■ Dataset excerpts ■

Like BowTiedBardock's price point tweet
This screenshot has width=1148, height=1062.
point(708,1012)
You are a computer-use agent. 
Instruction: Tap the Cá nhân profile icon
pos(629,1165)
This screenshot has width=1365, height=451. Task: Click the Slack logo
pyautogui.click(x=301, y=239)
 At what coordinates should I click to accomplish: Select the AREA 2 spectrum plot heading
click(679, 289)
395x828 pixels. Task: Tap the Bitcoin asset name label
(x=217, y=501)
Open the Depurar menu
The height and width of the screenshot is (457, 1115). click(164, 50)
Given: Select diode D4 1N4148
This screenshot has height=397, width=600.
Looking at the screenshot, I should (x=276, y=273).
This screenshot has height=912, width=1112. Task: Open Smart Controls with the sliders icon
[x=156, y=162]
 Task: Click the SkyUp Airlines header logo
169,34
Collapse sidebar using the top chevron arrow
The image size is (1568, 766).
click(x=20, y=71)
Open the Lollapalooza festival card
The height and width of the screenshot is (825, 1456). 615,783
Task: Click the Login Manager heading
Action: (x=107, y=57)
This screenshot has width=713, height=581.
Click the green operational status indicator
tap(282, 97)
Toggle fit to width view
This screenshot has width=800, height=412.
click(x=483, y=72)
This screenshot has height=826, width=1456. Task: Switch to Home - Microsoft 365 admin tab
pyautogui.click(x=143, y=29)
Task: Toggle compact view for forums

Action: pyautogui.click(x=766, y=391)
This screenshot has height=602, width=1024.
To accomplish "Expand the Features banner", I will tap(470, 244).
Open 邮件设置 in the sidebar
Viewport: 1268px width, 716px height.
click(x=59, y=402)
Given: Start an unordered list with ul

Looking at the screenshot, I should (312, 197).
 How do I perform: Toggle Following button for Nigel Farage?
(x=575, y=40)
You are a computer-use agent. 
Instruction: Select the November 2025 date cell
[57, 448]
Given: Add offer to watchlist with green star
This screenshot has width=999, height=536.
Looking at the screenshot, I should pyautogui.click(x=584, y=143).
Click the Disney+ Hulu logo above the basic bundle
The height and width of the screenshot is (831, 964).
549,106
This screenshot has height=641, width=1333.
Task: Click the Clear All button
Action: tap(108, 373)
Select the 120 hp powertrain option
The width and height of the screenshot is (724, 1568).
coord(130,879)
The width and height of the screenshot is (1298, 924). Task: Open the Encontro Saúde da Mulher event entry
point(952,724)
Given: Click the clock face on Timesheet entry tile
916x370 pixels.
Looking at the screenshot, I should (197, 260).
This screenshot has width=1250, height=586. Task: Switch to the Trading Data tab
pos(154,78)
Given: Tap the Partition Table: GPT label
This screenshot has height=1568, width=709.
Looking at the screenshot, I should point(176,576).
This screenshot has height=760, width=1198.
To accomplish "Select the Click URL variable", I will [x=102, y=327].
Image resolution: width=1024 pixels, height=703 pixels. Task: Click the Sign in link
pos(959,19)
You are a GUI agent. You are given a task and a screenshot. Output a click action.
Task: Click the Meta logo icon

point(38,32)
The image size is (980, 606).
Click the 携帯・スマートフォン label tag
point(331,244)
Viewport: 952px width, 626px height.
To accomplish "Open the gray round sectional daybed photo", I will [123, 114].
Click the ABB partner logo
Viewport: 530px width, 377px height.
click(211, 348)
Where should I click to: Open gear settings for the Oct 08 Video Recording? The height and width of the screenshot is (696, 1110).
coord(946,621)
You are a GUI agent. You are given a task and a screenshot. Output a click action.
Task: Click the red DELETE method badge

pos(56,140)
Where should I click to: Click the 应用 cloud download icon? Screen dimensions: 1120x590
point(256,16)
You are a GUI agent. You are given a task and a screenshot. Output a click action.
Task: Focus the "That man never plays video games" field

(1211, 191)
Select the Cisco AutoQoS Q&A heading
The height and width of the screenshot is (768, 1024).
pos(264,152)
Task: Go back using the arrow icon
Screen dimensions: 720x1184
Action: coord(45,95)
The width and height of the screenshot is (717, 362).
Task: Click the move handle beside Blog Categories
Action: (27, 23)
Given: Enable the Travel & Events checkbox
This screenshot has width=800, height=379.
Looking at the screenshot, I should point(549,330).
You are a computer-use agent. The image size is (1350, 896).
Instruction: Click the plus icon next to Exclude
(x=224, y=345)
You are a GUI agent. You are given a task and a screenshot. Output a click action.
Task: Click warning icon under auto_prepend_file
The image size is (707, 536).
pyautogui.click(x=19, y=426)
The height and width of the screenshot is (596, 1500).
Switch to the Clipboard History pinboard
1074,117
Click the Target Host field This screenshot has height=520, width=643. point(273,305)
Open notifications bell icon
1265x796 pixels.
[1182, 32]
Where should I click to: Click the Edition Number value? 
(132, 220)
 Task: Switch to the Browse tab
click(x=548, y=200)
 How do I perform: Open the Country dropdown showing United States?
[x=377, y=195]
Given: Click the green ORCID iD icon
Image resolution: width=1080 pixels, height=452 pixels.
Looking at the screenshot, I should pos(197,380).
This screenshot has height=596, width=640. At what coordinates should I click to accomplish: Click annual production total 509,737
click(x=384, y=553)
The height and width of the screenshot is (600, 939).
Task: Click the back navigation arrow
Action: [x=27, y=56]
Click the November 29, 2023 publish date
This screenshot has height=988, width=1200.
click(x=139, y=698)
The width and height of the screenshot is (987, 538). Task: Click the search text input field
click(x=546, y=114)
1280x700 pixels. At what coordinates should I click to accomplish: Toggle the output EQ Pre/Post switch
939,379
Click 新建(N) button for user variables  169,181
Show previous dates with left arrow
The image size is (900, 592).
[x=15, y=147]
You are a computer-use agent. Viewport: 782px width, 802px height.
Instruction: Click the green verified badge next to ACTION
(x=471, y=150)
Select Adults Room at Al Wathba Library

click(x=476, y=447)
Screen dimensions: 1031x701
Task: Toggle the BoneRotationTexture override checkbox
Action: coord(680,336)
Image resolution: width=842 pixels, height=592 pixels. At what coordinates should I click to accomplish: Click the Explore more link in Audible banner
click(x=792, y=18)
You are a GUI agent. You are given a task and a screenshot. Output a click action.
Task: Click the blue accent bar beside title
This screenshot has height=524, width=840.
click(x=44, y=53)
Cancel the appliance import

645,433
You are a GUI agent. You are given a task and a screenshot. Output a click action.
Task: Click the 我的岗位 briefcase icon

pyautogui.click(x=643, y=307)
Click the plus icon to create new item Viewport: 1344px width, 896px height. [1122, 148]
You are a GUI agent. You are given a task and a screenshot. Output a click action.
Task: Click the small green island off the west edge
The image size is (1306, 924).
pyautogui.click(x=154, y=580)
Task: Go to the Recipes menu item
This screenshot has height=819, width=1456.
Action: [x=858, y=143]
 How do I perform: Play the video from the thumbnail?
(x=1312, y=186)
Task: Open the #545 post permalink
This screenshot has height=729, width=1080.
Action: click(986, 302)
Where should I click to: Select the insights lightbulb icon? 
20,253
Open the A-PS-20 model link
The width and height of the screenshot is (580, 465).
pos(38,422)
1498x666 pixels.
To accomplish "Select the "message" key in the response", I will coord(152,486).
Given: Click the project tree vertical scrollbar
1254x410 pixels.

■ ASSIGNMENT ■
Among the records above, find each line holding "item" and list it.

■ ANSWER TO THIS EXERCISE ■
Click the plus icon to create new item Viewport: 1344px width, 896px height. [1122, 148]
Task: Go to the Recipes menu item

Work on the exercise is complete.